SUPPLIED MATERIAL section start

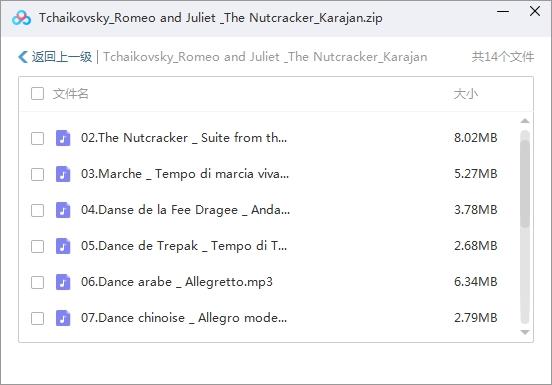Click music file icon for 02.The Nutcracker
The width and height of the screenshot is (552, 385).
[63, 138]
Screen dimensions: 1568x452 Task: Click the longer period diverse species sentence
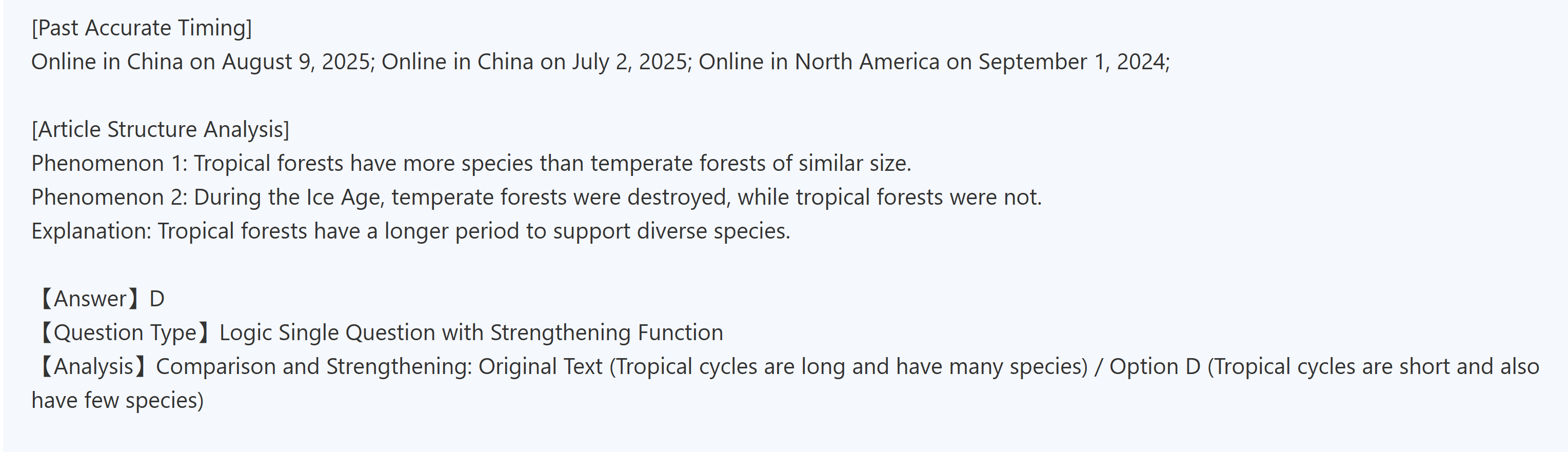(x=473, y=231)
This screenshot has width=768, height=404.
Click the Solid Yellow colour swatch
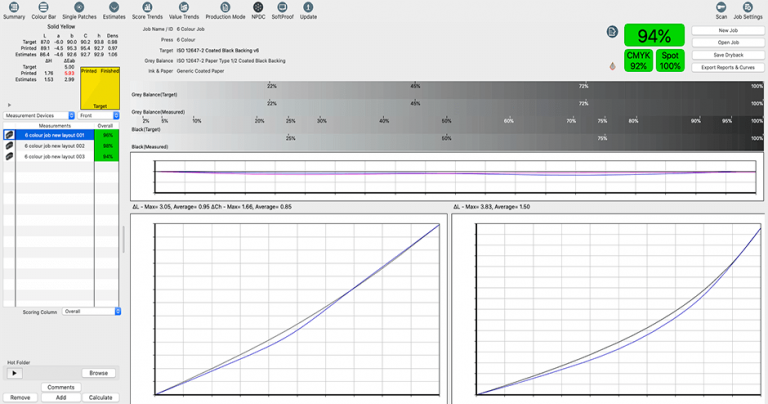(99, 87)
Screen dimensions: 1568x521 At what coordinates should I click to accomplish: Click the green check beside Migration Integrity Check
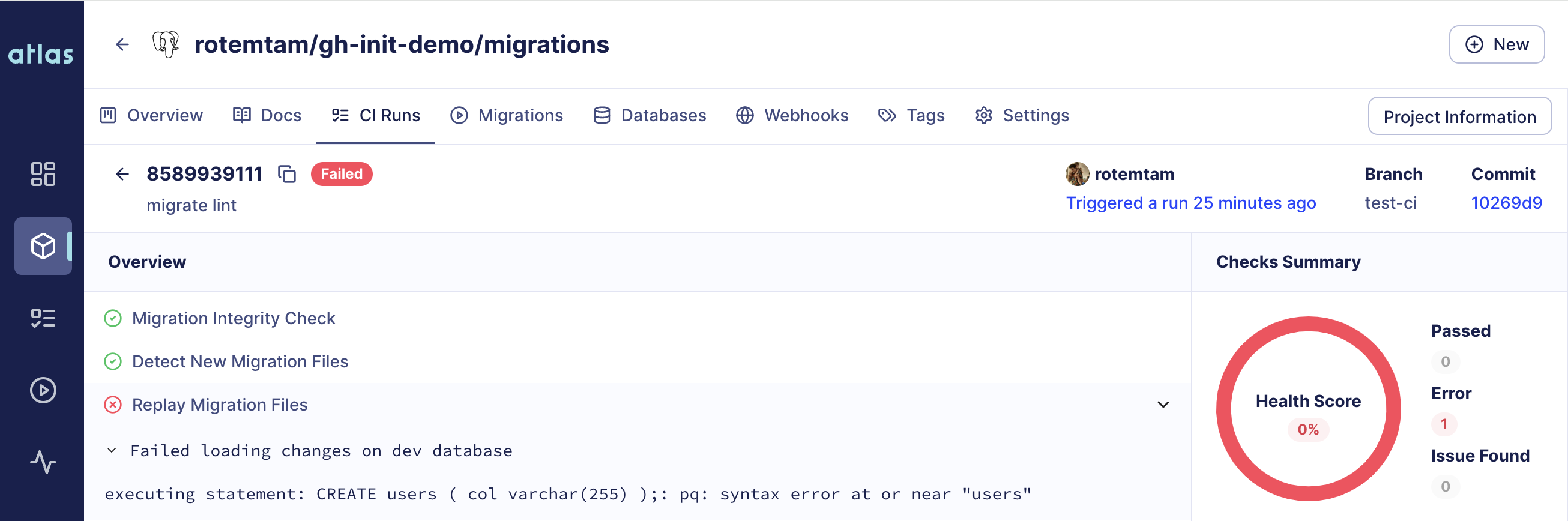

SUPPLIED MATERIAL section end

-- EXERCISE DETAILS --
Copy out exactly the lines that run from the line containing "Click the Solid Yellow colour swatch" through the last line of the material, and nothing more; omit the pictures.

-- FINISHED TASK --
Click the Solid Yellow colour swatch
(99, 87)
Screen dimensions: 1568x521 At what coordinates should I click to accomplish: Click the green check beside Migration Integrity Check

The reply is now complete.